Pejic looks very pretty in the pictures, but of course — and such is the "power" of his androgynous features — he's likely to be mistaken for a female model by those who don't know who's who in modeling right now. However! The shoot is already becoming controversial in the Netherlands, where, realizing this is not a woman, citizens worry the ads will send a negative message to young women on a never-ending quest to get skinnier.

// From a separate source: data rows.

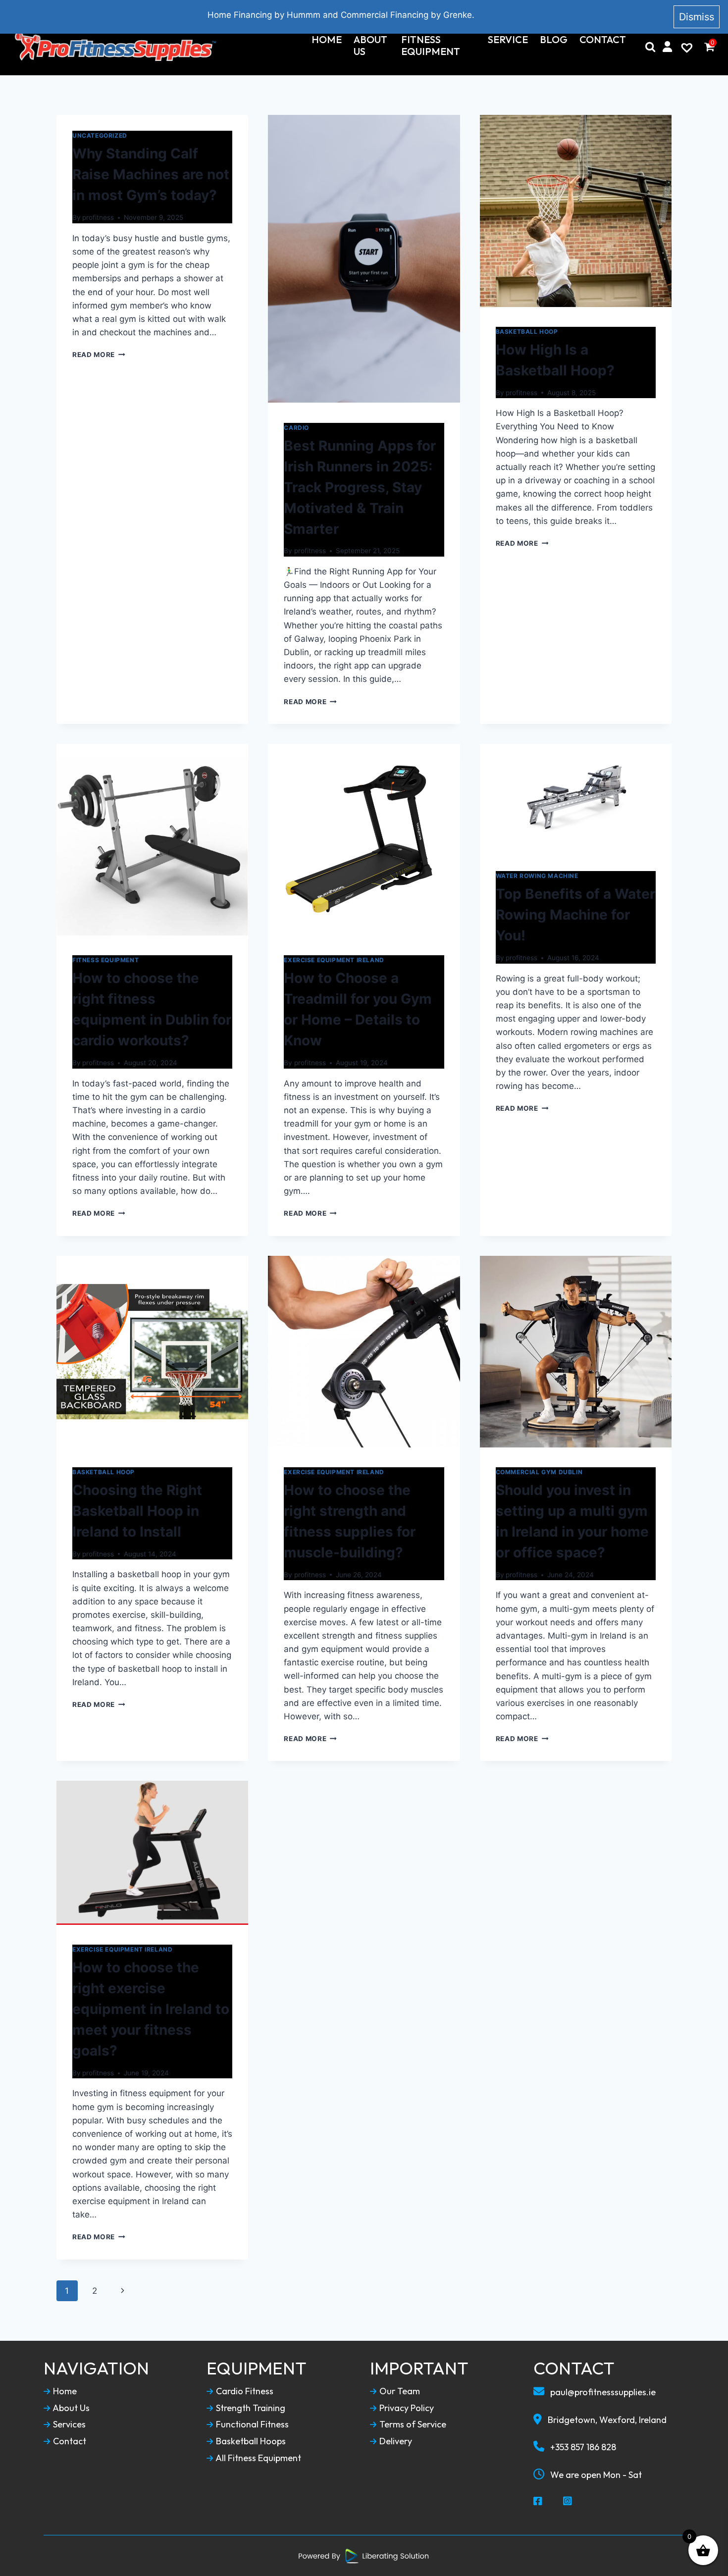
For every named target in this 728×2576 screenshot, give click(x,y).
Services (68, 2424)
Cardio (296, 427)
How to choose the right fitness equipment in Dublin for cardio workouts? (151, 1009)
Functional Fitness (251, 2424)
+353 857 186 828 (582, 2447)
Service (508, 40)
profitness (98, 217)
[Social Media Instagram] (568, 2501)
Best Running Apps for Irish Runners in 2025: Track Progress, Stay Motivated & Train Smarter (360, 487)
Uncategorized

How Pejic came to be working what appears to be a solid B-cup is answered easily enough (gym socks, chicken cutlets, small balloons, etc.), but the question of what message this sends to Hema's lingerie's buyers is more awkward — and seems certain to foster a new round of opinion pieces about how lazy (and often, gay male) fashion designers only want to design women's clothing for boy-ish frames. But is it more problematic for girls with body-image issues to see a male body in ads for women's lingerie, or on a fake one entirely? And why are these even viable options when, gosh, there are a lot of women out there with undies-campaign-worthy physiques?